Constantinopla já existia há 874 anos antes da época da Quarta Cruzada e era uma das maiores e mais sofisticadas cidades do mundo antigo. Talvez fosse o único lugar no Mundo Cristão que conseguia se equiparar às maravilhas das cidades islâmicas. Quase sozinha entre os principais centros urbanos medievais, manteve em funcionamento as estruturas cívicas, os banhos públicos, os fóruns, os monumentos e os aquedutos da Roma clássica. Era um triunfo arquitetônico de beleza e requinte inigualável com uma população culta e civilizada.

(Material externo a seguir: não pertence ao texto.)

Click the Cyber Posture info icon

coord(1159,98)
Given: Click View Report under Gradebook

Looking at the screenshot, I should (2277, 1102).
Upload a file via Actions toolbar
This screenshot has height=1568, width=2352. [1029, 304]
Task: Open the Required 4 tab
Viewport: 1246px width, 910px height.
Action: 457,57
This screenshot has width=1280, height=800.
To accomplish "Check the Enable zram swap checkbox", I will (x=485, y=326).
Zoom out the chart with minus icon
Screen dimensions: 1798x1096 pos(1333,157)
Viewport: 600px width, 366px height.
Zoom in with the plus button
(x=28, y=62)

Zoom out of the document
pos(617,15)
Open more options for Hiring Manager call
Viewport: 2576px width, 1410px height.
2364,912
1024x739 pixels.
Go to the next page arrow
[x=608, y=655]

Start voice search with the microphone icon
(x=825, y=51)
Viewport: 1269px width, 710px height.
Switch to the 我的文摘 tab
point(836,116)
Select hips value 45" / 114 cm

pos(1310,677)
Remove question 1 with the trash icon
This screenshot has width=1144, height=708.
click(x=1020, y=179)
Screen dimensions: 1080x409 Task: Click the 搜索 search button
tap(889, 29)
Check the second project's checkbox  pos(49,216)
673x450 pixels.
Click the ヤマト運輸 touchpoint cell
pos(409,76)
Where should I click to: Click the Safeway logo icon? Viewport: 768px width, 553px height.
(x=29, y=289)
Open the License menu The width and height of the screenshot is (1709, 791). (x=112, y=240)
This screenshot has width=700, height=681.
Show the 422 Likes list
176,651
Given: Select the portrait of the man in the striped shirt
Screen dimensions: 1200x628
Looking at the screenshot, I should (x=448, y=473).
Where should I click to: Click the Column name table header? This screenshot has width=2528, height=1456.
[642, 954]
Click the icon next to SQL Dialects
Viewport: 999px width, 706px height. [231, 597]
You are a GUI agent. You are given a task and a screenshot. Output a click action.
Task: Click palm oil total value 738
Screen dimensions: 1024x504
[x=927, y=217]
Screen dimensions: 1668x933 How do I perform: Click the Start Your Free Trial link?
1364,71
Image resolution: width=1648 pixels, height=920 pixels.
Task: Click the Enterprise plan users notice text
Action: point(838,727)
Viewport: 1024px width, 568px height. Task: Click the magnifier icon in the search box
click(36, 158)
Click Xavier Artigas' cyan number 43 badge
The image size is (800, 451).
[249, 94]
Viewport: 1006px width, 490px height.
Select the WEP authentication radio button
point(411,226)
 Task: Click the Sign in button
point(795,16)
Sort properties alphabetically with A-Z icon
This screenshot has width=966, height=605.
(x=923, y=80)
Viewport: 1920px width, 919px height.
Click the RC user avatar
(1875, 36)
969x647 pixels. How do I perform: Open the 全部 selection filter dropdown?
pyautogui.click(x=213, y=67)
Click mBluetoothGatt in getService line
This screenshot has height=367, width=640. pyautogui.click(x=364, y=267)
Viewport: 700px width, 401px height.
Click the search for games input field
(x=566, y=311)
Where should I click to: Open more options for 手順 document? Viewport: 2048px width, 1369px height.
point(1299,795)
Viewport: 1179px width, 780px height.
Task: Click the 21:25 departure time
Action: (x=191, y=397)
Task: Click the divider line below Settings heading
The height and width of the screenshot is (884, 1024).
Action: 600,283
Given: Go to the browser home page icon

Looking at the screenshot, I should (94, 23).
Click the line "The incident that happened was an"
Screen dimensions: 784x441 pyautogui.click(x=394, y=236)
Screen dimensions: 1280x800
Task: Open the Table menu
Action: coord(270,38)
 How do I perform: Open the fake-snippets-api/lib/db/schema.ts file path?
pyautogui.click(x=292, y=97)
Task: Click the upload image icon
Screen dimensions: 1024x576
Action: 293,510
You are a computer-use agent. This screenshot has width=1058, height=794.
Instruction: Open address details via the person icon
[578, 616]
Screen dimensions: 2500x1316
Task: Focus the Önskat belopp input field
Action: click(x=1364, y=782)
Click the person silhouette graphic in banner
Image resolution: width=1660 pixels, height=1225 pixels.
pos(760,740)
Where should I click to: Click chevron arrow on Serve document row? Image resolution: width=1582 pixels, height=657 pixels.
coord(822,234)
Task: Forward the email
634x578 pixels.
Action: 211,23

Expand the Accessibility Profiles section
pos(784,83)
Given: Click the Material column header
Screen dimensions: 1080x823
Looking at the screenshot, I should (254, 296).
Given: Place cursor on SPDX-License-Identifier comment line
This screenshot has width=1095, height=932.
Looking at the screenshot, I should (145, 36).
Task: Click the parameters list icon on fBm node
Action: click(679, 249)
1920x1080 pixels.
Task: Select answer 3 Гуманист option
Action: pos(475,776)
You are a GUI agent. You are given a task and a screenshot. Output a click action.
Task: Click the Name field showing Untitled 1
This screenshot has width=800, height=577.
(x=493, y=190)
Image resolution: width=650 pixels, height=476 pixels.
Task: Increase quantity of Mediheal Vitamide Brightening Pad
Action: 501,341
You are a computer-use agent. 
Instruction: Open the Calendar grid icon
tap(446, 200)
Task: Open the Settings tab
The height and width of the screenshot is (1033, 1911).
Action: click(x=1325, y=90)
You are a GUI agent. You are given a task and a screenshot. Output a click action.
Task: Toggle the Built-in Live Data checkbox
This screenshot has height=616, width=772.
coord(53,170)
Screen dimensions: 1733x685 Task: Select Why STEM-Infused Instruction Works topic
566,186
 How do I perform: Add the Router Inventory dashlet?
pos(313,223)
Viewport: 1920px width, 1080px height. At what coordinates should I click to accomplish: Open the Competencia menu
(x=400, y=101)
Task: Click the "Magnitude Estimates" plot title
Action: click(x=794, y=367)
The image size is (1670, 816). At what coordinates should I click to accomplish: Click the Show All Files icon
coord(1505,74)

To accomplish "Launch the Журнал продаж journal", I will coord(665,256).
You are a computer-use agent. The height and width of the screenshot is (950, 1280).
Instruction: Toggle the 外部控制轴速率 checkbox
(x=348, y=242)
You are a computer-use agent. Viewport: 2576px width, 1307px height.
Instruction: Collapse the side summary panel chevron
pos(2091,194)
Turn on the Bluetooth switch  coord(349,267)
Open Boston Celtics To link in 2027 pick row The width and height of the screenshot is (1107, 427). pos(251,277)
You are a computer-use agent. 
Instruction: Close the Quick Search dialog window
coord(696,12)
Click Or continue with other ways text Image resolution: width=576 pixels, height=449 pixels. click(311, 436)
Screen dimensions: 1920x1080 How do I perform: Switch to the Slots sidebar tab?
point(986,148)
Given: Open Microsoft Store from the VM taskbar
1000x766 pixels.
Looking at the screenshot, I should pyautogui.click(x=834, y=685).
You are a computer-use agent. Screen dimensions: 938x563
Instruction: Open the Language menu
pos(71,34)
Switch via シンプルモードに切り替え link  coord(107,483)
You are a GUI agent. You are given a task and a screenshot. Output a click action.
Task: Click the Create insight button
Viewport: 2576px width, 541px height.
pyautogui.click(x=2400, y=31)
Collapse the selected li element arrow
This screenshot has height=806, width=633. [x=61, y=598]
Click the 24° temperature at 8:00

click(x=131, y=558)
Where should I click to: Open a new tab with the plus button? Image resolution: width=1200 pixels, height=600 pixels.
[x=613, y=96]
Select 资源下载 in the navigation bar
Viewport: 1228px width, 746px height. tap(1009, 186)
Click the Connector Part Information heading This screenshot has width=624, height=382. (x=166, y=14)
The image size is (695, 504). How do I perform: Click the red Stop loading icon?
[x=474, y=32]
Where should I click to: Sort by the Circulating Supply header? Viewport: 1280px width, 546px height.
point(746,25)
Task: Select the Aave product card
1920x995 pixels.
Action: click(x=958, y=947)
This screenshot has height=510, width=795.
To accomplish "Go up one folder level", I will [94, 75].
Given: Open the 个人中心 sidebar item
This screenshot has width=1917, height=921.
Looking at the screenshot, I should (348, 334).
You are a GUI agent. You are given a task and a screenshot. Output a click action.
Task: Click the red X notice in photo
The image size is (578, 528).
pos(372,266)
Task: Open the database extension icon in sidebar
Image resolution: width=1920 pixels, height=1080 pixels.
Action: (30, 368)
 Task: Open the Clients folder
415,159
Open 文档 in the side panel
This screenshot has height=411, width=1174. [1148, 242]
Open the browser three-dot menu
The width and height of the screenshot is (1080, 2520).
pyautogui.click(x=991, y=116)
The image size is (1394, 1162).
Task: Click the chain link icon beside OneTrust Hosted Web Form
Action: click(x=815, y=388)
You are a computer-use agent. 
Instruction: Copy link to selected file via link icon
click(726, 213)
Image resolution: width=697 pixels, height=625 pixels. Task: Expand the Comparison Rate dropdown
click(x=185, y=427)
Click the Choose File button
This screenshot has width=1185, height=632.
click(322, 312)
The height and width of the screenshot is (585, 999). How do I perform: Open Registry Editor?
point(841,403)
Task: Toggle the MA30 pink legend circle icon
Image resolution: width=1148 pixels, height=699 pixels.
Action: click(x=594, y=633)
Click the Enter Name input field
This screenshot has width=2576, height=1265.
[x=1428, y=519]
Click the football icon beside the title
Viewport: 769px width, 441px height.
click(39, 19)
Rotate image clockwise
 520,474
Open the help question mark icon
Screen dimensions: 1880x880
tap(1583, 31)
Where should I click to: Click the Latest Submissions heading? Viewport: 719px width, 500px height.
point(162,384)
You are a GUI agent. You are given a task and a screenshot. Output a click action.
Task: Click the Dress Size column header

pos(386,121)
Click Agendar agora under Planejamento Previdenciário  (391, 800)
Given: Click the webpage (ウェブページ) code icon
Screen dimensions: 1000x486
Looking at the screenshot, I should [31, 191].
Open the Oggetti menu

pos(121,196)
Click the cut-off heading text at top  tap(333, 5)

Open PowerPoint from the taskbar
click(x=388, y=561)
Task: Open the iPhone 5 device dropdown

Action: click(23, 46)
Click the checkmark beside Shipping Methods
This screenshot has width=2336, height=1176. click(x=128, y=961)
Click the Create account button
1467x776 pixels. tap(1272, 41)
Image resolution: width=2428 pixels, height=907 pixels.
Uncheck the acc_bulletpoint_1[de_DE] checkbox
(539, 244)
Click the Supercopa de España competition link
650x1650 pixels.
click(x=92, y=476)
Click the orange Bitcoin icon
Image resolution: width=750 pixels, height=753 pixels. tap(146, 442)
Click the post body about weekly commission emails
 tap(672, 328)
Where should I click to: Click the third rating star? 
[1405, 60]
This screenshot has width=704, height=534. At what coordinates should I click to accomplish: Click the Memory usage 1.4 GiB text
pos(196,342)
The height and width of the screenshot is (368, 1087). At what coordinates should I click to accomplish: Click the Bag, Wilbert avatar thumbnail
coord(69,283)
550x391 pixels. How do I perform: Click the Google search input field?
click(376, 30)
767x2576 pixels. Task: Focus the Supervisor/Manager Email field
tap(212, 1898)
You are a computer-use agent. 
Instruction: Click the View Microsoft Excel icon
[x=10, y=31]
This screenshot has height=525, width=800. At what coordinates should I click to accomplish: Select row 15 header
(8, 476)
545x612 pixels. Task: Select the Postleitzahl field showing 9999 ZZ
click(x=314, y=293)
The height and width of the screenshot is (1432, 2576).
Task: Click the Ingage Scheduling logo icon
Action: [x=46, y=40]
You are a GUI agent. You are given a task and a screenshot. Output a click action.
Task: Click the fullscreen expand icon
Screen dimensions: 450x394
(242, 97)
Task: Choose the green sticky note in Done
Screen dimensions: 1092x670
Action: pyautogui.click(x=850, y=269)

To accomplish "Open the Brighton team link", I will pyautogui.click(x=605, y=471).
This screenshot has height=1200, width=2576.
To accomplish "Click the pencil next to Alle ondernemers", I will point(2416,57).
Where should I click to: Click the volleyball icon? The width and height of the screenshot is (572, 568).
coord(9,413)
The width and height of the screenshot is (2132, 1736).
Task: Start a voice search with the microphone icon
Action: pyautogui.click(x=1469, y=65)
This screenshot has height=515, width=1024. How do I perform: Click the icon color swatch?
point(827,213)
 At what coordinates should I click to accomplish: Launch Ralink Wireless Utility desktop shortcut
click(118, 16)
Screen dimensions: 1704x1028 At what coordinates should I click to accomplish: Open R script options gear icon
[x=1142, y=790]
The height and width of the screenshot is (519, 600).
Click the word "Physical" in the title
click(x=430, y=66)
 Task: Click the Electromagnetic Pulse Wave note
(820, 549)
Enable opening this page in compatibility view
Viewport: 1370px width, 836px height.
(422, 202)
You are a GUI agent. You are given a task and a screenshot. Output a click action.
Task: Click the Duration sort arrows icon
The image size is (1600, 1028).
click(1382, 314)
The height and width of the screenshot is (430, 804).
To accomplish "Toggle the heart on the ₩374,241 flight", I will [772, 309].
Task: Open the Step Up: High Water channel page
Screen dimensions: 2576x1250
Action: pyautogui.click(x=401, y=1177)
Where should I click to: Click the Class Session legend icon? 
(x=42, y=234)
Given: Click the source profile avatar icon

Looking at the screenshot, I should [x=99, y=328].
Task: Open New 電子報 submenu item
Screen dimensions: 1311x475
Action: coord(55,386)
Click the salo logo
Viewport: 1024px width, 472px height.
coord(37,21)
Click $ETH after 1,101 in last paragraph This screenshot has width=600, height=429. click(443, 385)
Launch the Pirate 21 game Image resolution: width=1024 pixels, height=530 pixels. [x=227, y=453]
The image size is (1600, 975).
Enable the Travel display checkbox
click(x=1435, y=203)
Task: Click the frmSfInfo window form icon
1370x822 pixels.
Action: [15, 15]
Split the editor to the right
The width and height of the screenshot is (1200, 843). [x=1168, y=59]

No seu auge, a cidade abrigou uma população estimada em cerca de meio milhão de pessoas protegidas por 20 quilômetros de muralhas com paredes triplas. Era inexpugnável e riquíssima. A sua localização fez de Constantinopla não apenas a capital da parte oriental sobrevivente do Império Romano, mas também um centro comercial que dominava as rotas comerciais do Mediterrâneo ao Mar Negro, seus mercadores visitavam terras distantes como China, Índia e Pérsia. Delas transbordavam riquezas e cultura inestimável.
Mas em 1203 ela quase deixou de existir no rastro da Quarta e mais vergonhosa cruzada.
A cidade, capital do Império Bizantino mudaria de mãos e seria absorvida nos séculos que se seguiram pelas tribos muçulmanas que a dominariam, substituindo a cruz no alto das torres pela lua crescente no topo dos minaretes. Em tempo, se tornaria a Capital da Turquia e doravante seria parte do Mundo Islâmico.
De fato, a quarta cruzada foi uma parte vergonhosa da história das cruzadas.